The era of rock music as a driving force in popular culture has passed. However, true rock fans – the “heads,” if you will – have kept the spirit of rock, however cliched such a concept may be, alive. The dedication of countless underground bands, small clubs, boutique record labels and their obsessive collectors, writers, promoters, and general scene-watchers has resulted in the continuation of a thriving contemporary avant rock scene in the US and abroad.

 

One of the leading lights of the current US heavy rock scene is White Hills, who have just released the ambitious double LP Hp-1on Thrill Jockey. Opener “Condition of Nothing” highlights front man Dave W.'s droning, deadpan vocal delivery, which anchors a reverb soaked, riff-heavy piece featuring feedback-heavy solos spiraling off into space.
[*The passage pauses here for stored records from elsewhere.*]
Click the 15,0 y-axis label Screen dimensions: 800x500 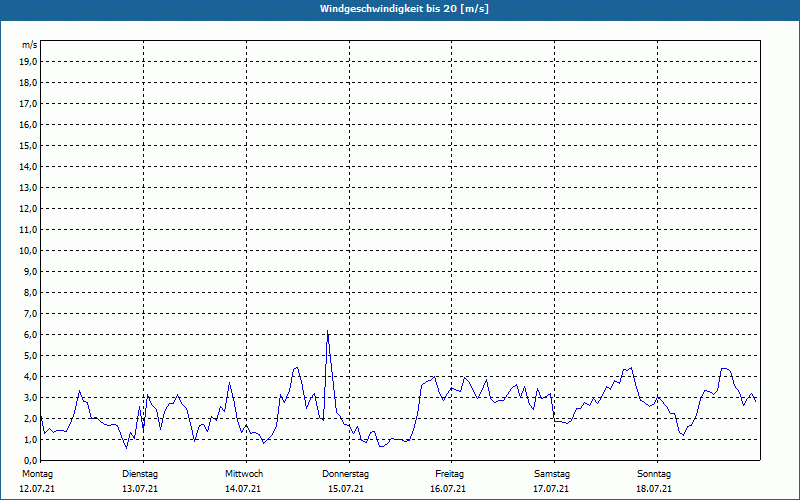click(x=29, y=145)
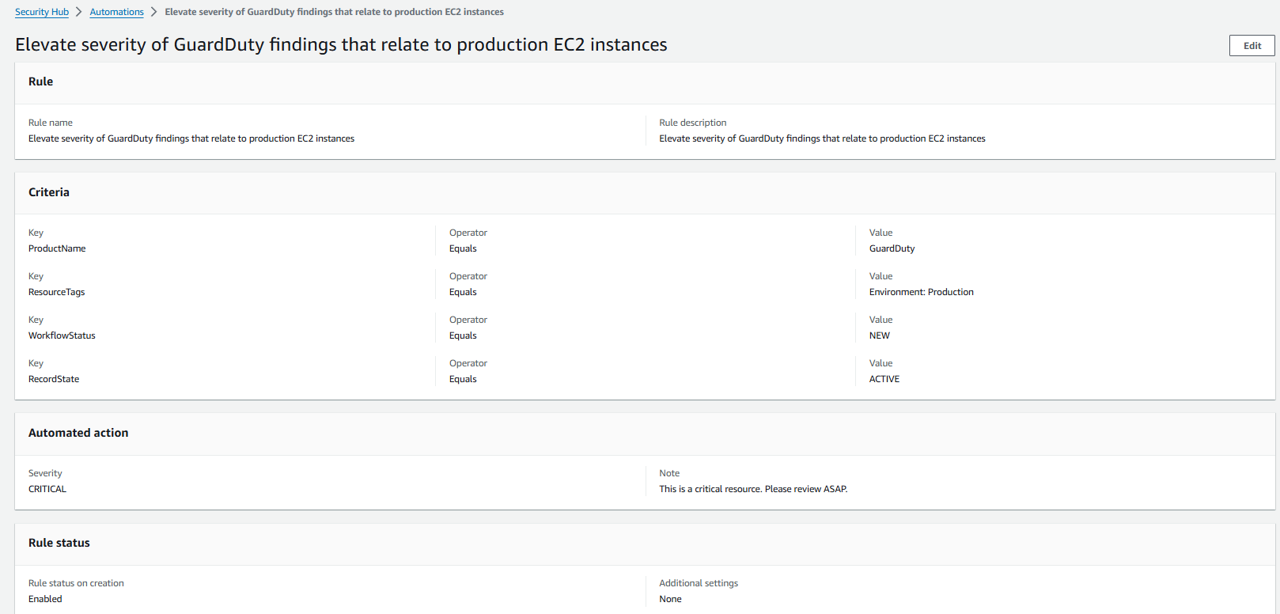This screenshot has width=1280, height=614.
Task: Click the Rule section header
Action: tap(41, 82)
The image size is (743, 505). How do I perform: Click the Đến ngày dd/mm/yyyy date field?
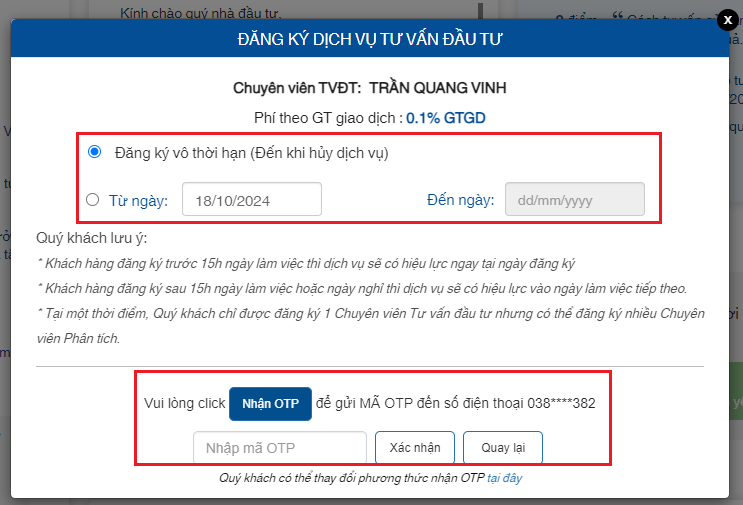click(574, 199)
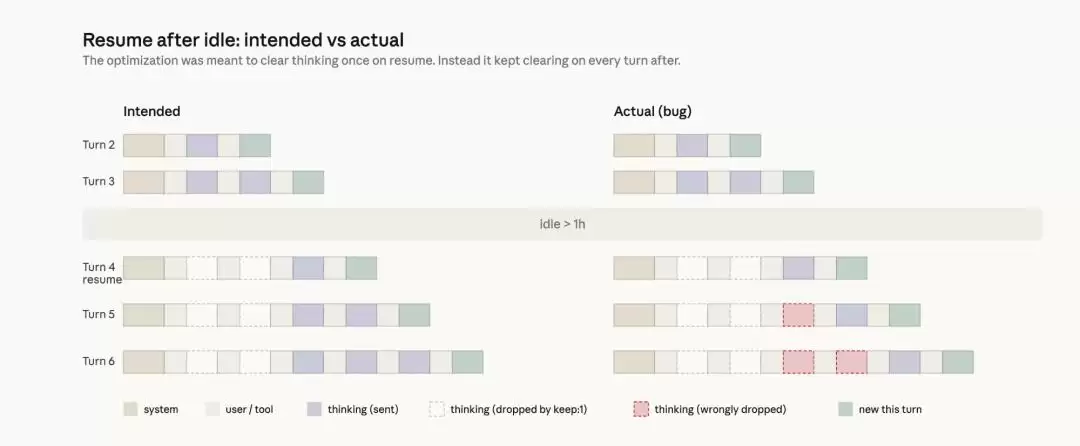
Task: Click the purple thinking block in Actual Turn 4
Action: click(x=798, y=268)
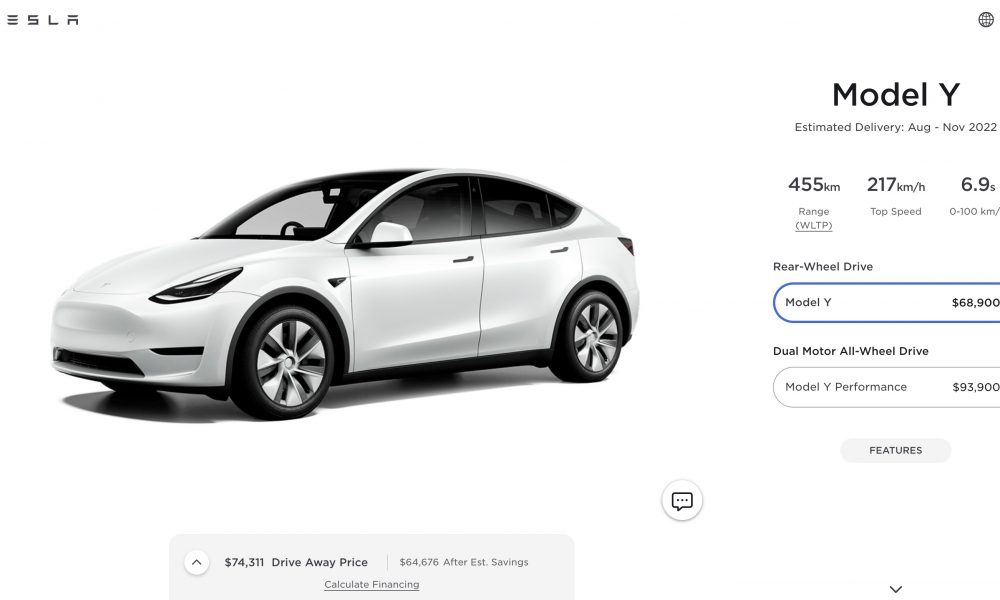This screenshot has height=600, width=1000.
Task: Click the 455km Range stat
Action: (x=814, y=198)
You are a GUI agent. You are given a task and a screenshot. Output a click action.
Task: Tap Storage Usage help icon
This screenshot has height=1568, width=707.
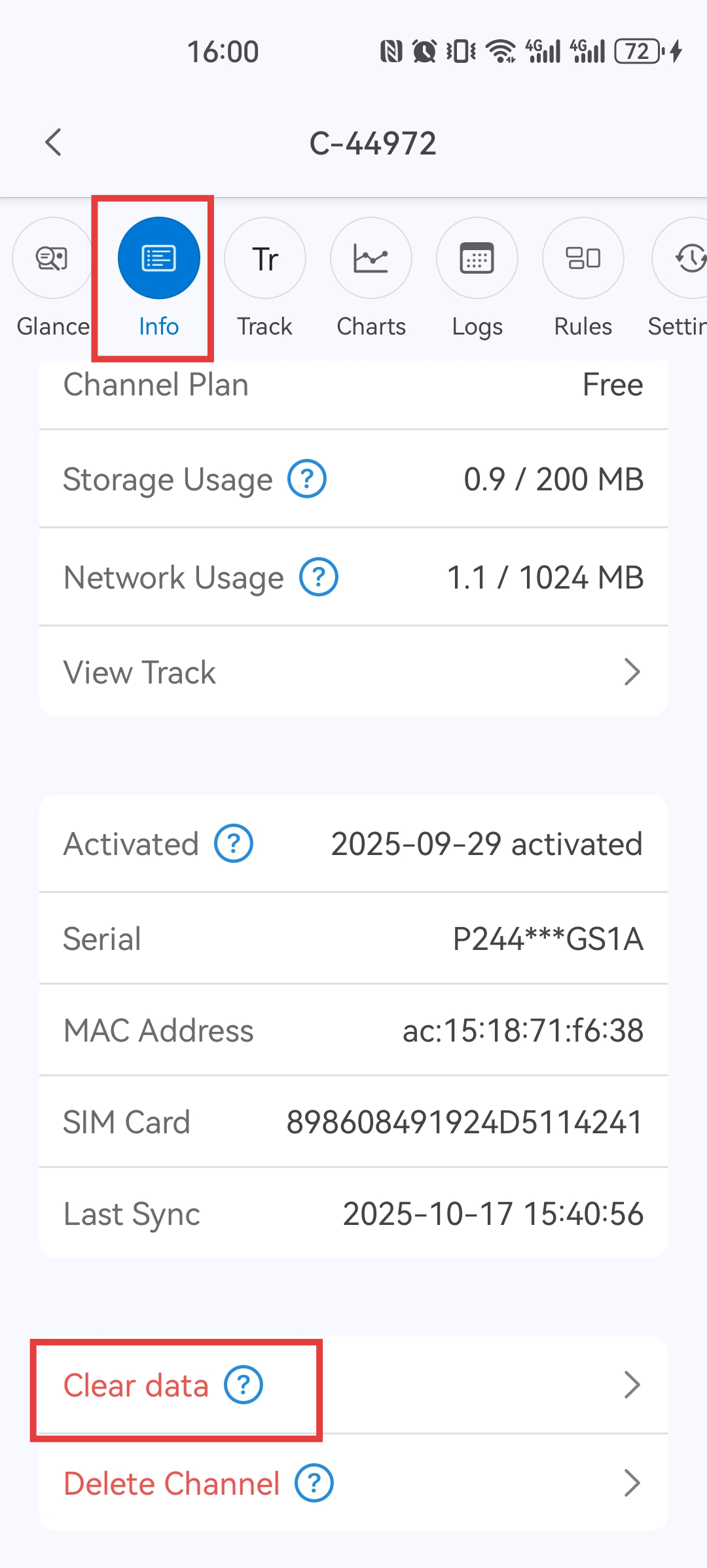307,479
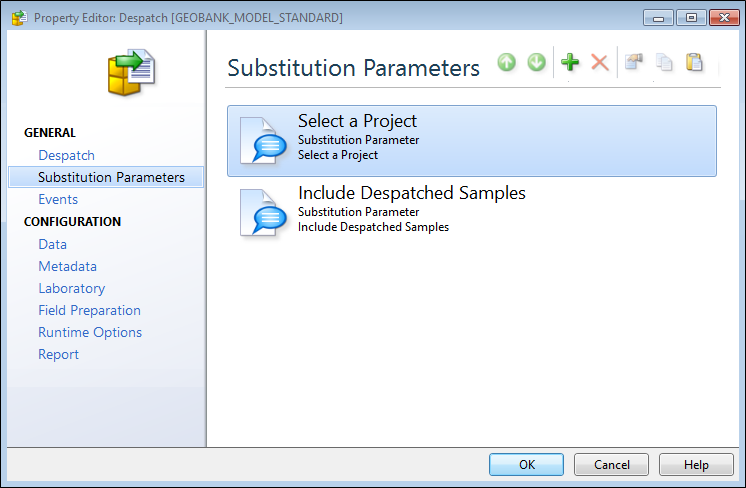Click the green Move Down arrow icon

[537, 62]

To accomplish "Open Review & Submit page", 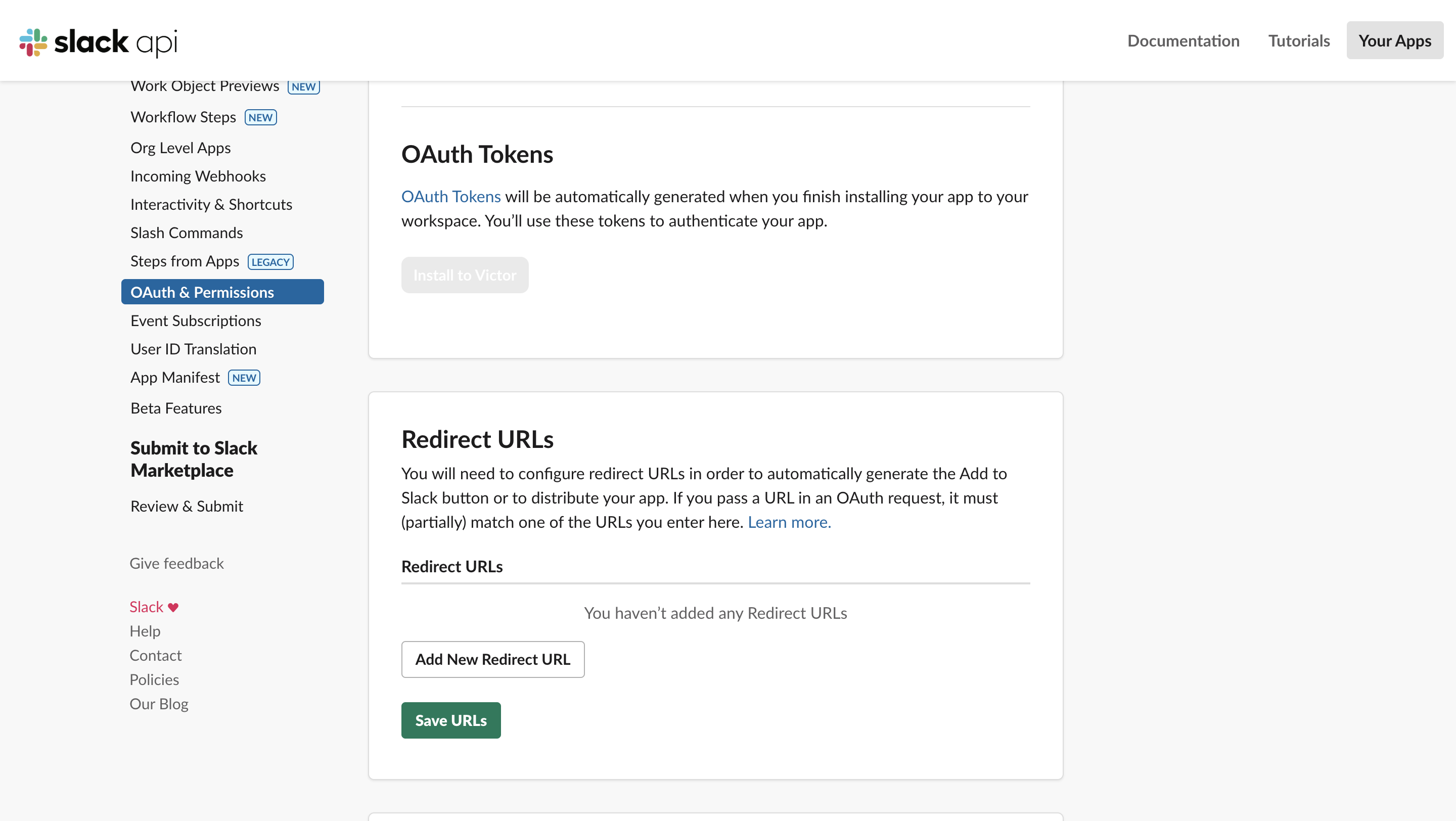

The ten minute “No Other Way” slowly emerges from tightly coiled percussion into a bass-heavy throbber before looping distortion careens into spaced out keyboard maneuvers (provided by Shazzula, a recent French recruit to the White Hills fold). “Paradise” is another sprawling tune with a locked-in motorik groove, showcasing White Hills' uncanny ability to tap into the transgressive appeal of groundbreaking avant rock groups like Hawkwind or Can and transform familiar forms into something wholly original, defying the easy snobbery of spot-the-reference critiques through an audibly fierce commitment to their playing.

 

The group's expertise at shorter songs like the blown out “Upon Arrival,” dominated by a bluesy central riff, is such a convincing example of the form that if it were rescued off an obscure private press LP from 1972, digital crate diggers would undoubtedly blog it with fervor. On the other end of the spectrum, “A Need to Know” – a gorgeous, percussion-less ambient piece – demonstrates that White Hills can beat the suddenly fashionable vintage synthesizer worshipers at their own game. Hp-1 functions as a shorthand master class in recent underground proclivities, from the atonal ambiance of sputtering noise on “Hand in Hand” (reminiscent of sometimes White Hills drummer Kid Millions' group Oneida's recent experimental opus Absolute II) or the Fennesz-like processed guitar of “Monument.”

 

The epic title track encompasses White Hills' proclivities from chugging hard rock to extended instrumental interludes and deploys an unforgettable guitar solo at the ten minute mark. When the ubiquity of access to new music makes every waking minute feel like a hopped up media consumption bender in pursuit of the freshest and most hyped tunes, White Hills have challenged open-minded rock fans to commit to a work that requires patience and a critical ear. Rock music's era of overarching influence on culture has no doubt passed into the historical twilight, but artistry and ambition in the form is alive and well on records like Hp-1.